INPUT MATERIAL START
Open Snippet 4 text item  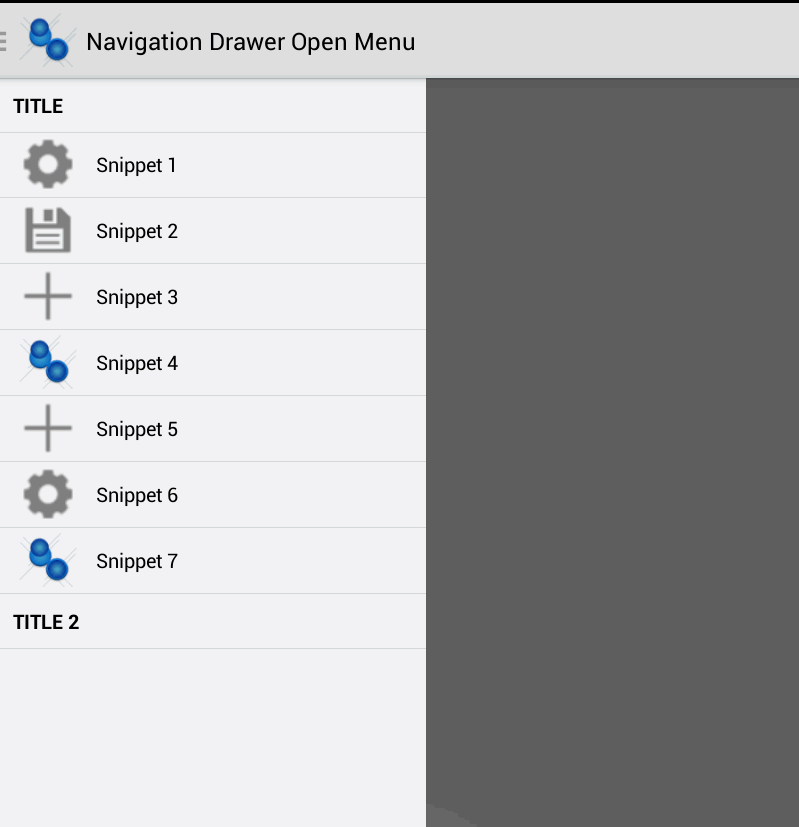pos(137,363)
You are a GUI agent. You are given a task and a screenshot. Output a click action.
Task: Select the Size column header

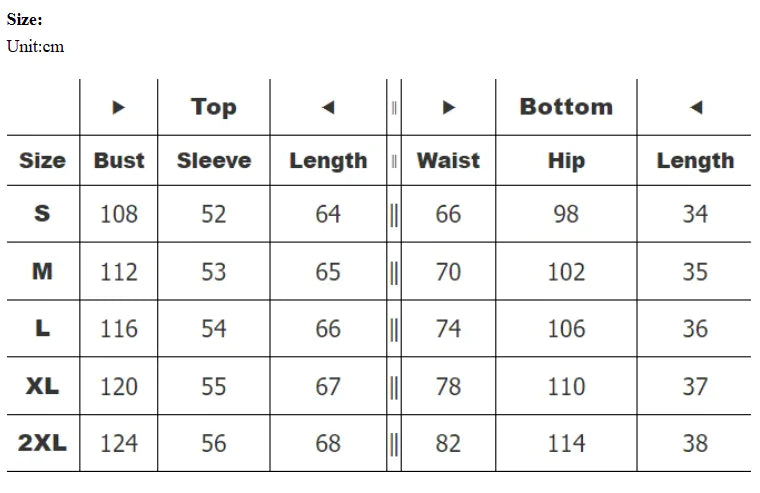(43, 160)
INPUT MATERIAL END
INPUT MATERIAL START
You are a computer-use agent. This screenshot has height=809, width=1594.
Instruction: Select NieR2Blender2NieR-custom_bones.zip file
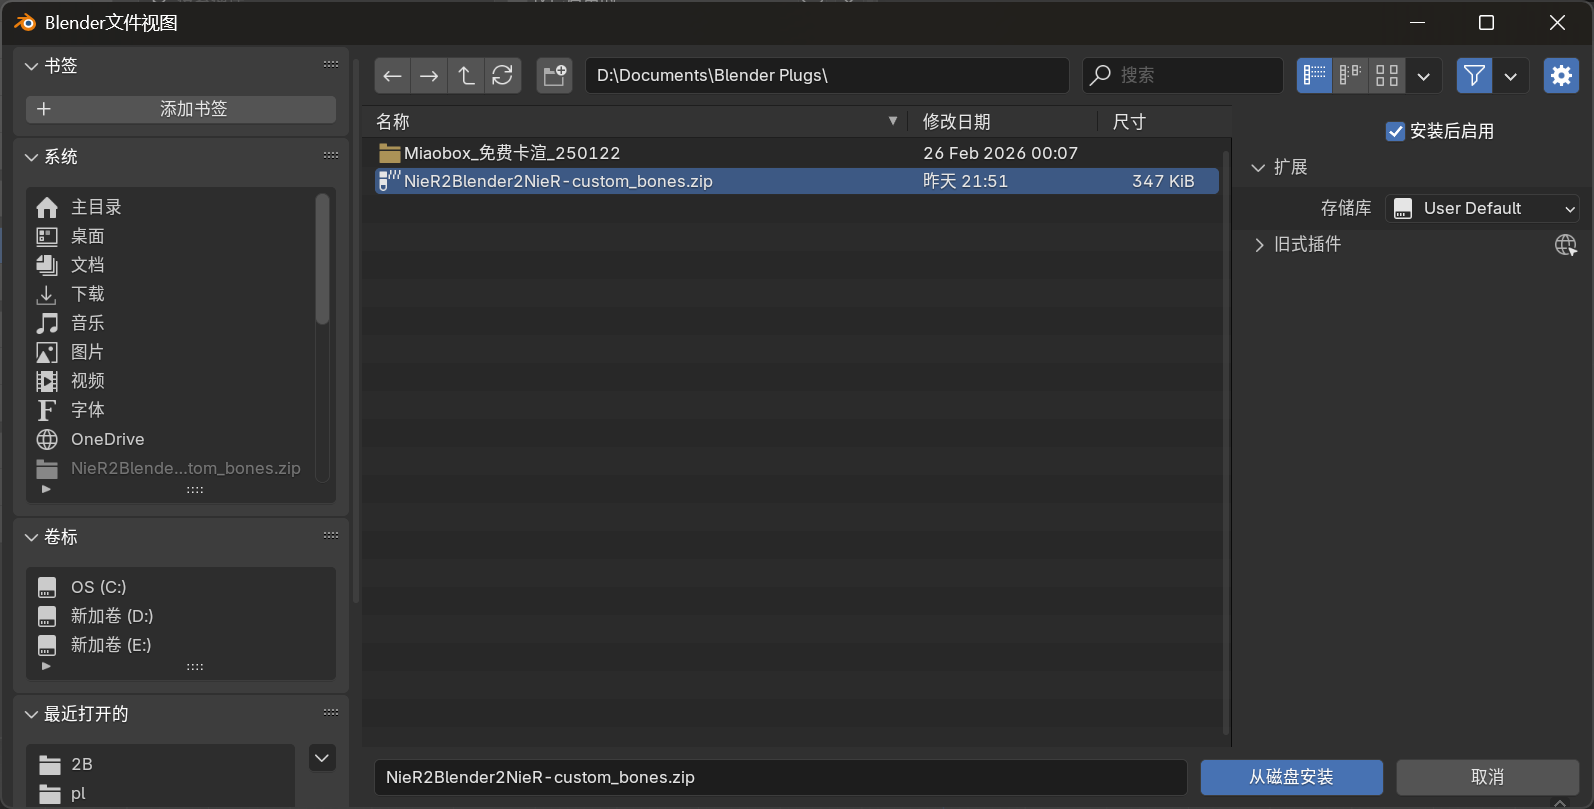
INPUT MATERIAL END
# TASK GOAL
Count the lines of the data that hold the string "agent". The answer should be that number alone.

# YOUR RESPONSE
2